International aid in the form of emergency workers and medical personnel is now heading to Lebanon.
France says it is sending two planes with dozens of emergency workers, a mobile medical unit and 15 tonnes of aid.
Emmanuel Macron’s office says the aid should allow for the treatment of some 500 victims.
French peacekeepers stationed in Lebanon, a former French protectorate, have been helping since the explosions, they added.

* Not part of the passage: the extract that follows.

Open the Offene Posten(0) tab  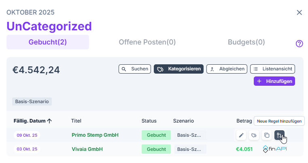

Jordan says a military field hospital including all necessary personnel will be dispatched and Egypt has opened a field hospital in Beirut to receive the wounded.
Czech Interior Minister Jan Hamacek says Lebanon has accepted an offer to send a team of 37 rescuers with sniffer dogs to Beirut.
Denmark says it is ready to provide humanitarian assistance to Lebanon, and Greece says it is ready to help Lebanese authorities with all means at its disposal.
Meanwhile, US President Donald Trump suggested the explosion may have been a “bomb” – describing it as a “terrible attack”.
British grandmother Valerie Fakhoury, 65, from Darlington, who works at Beirut’s American Community School was left with blood pouring from her head in the blast.
All staff at the British embassy in Beirut are accounted for, but some have sustained “non-life-threatening injuries”.
British journalist Lizzie Porter, who lives just one mile from the scene, told the Daily Mail: “It was 6.10pm and there was a rumble like thunder.
“Then the whole apartment building shook like an earthquake.”
Witness Fady Roumieh said: “It was like a nuclear bomb. The damage is so widespread and severe all over the city.
“Some buildings as far as 2km are partially collapsed. It’s like a war zone. The damage is extreme. Not one glass window intact.”
Red Cross spokesman Georges Kettaneh said emergency services had been “overwhelmed”.
Ambulances were been called in from across the country to aid the rescue effort.
Hours after the blast, ambulances still carried away the wounded as army helicopters helped battle fires raging at the port.
Some hospitals were too badly damaged to treat patients, with pictures showing doctors administering first aid in the street.
Initial reports had claimed the blast came from a firework storage site as video appeared to show small flashes and pops in the fire before the catastrophic explosion.